DIOS VIVE DENTRO NUESTRO CORAZÓN
EL TEMPLO QUE DIOS NOS CONFIÓ
A lo largo de estos libros, hemos hablado de construir, de administrar, de enseñar y de servir. Pero hay un proyecto que a veces dejamos para el final: nosotros mismos. La Biblia nos enseña que nuestro cuerpo es el templo del Espíritu Santo, y un administrador fiel no solo cuida sus negocios, sino que también cuida el envase donde habita la presencia de Dios.
Capítulo 1: La Paz que Sobrepasa todo Entendimiento
El mundo nos dice que la paz es la ausencia de problemas. Pero la paz de Dios es diferente: es una calma profunda que permanece mientras los problemas están ahí.
Como administrador de múltiples proyectos, es fácil sentir que la cabeza no para. Sin embargo, la voz del Señor Jesucristo nos dice: "Mi paz os dejo, mi paz os doy". Esta paz depende de saber quién tiene el control del barco. Aprender a decir "hasta aquí llego hoy" es un ejercicio de fe.
"Y la paz de Dios, que sobrepasa todo entendimiento, guardará vuestros corazones y vuestros pensamientos en Cristo Jesús" (Filipenses 4:7).
Reflexión para el Obrero: Hoy, cuando cierres tus aplicaciones, recuerda que no llevas el mundo sobre tus hombros; solo eres un administrador de la gracia de Dios.
Capítulo 2: El Alimento del Alma y del Cuerpo
Un buen administrador sabe que para que una máquina funcione, necesita el combustible correcto. Nosotros no somos diferentes. Cuidar nuestra salud física (lo que comemos, el agua que bebemos) es un acto de adoración. Si nuestro cuerpo está enfermo por descuido, limitamos nuestra capacidad de servir a Amanda y a la comunidad.
"¿O ignoráis que vuestro cuerpo es templo del Espíritu Santo, el cual está en vosotros, el cual tenéis de Dios, y que no sois vuestros?" (1 Corintios 6:19).

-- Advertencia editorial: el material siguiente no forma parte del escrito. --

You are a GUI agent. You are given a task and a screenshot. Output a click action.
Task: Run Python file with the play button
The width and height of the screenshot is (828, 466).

Reflexión para el Obrero: Cuidar tu salud no es un acto de egoísmo, es un acto de preparación. Un obrero sano es un obrero que puede cargar la antorcha por mucho más tiempo.

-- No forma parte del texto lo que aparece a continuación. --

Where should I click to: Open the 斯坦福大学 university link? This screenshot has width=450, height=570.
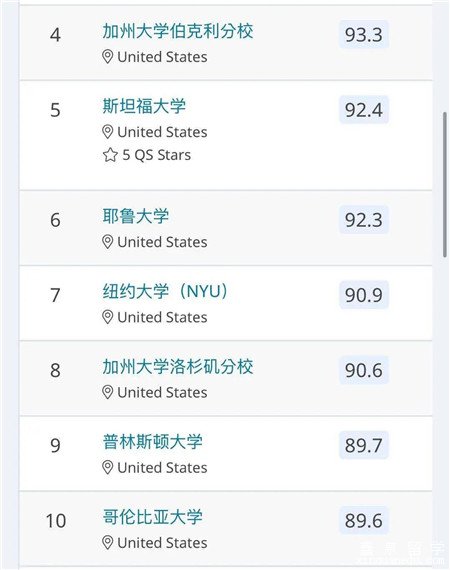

Capítulo 3: El Arte de Soltar para Avanzar
En la gestión de proyectos, nos enseñan que "soltar" es perder el control. Pero en el Reino de Dios, soltar es el acto de fe más grande. La humildad se manifiesta cuando aceptamos que no podemos estar en todos lados al mismo tiempo.

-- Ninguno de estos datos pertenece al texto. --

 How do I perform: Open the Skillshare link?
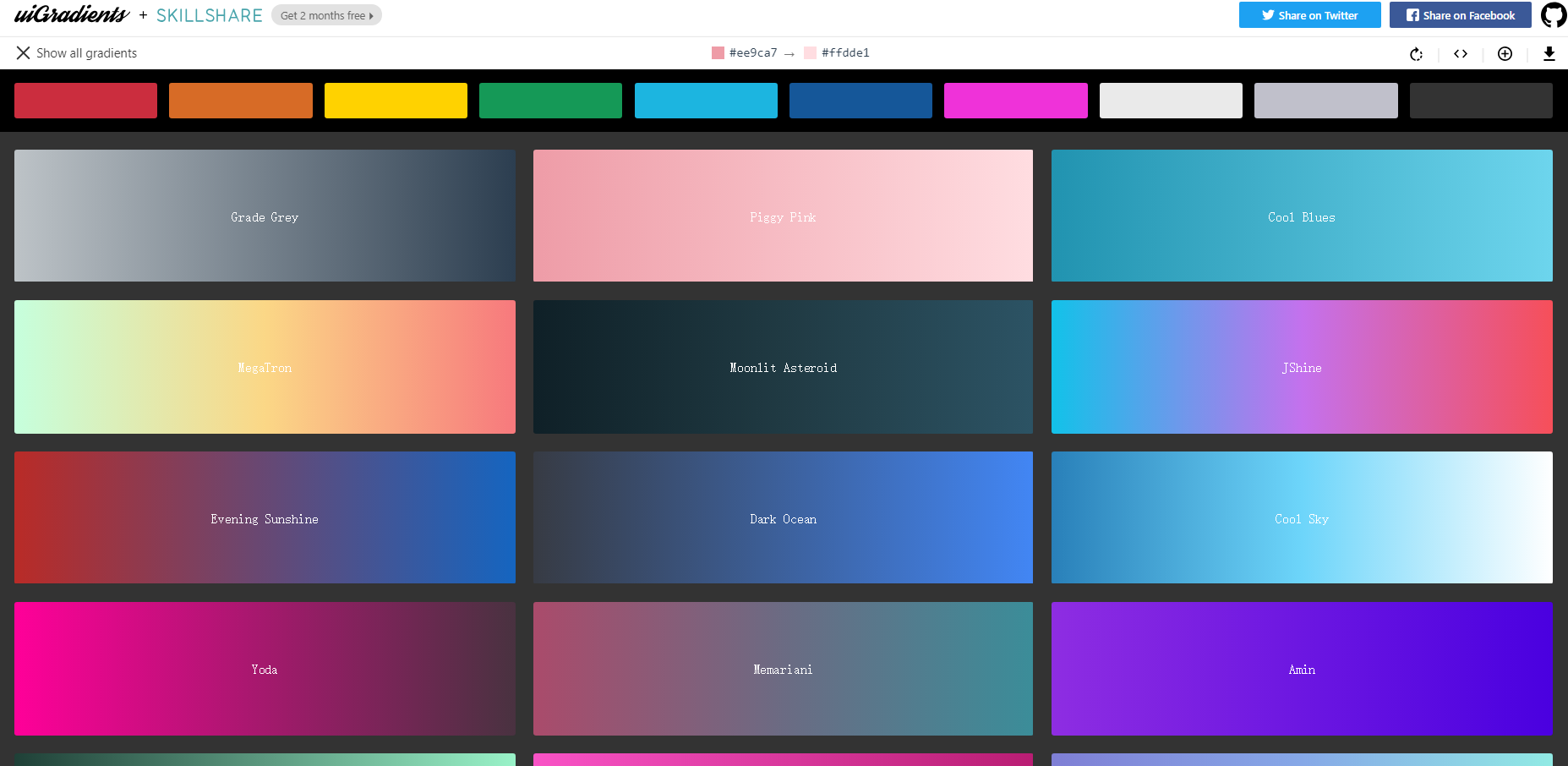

Soltar el estrés del pasado nos permite caminar ligeros hacia el futuro. El obrero que no sabe soltar su trabajo, termina convirtiendo su labor en un ídolo. Es en el silencio del descanso donde a menudo recibimos las mejores ideas para guemchonaltime.com.
Conclusión
Cuidar el templo del Espíritu es una tarea diaria. No eres una máquina de producir, Guemchon; eres un hijo amado de Dios que sirve desde la plenitud, no desde el agotamiento. Que tu reposo sea tan sagrado como tu trabajo.